• _Work request_
Pictures stay out of the copy. Transcribe exactly the lines from the line with "Click the timestamp beside 横县网小编's message" through the final line of the records.
** Source information follows **
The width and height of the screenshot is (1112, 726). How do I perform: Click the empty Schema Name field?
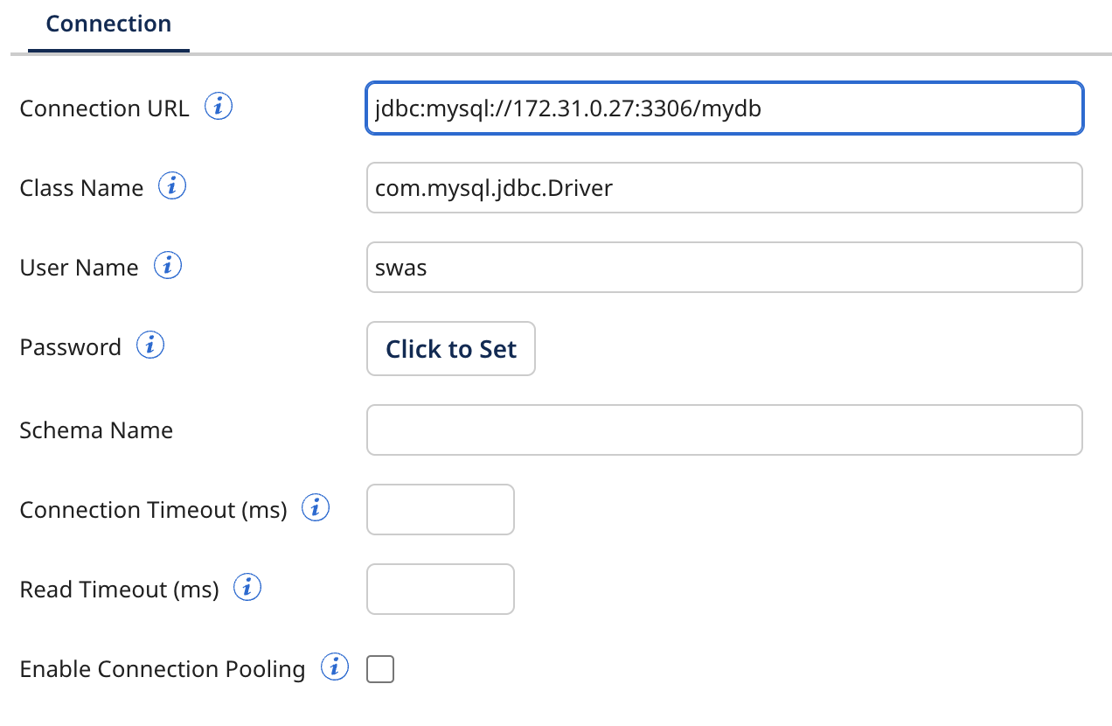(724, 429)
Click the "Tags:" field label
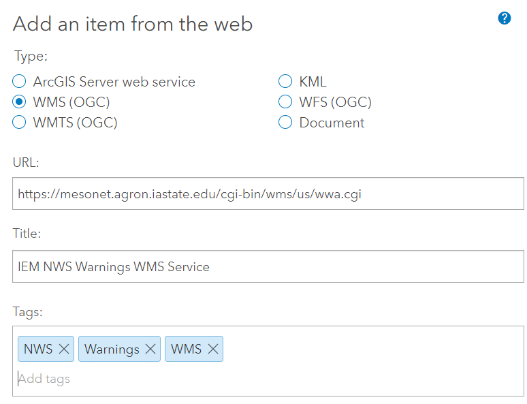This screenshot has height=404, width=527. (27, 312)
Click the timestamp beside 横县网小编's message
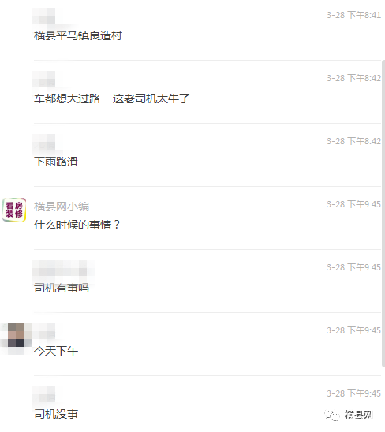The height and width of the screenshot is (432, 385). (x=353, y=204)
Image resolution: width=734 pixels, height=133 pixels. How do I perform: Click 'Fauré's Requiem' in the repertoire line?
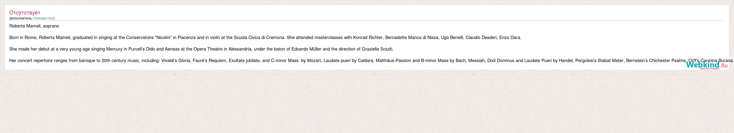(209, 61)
** End of Source information **
• _Answer to this exercise_
Click the timestamp beside 横县网小编's message
The height and width of the screenshot is (432, 385). (x=353, y=204)
Image resolution: width=734 pixels, height=133 pixels. How do I perform: Click 'Fauré's Requiem' in the repertoire line?
(209, 61)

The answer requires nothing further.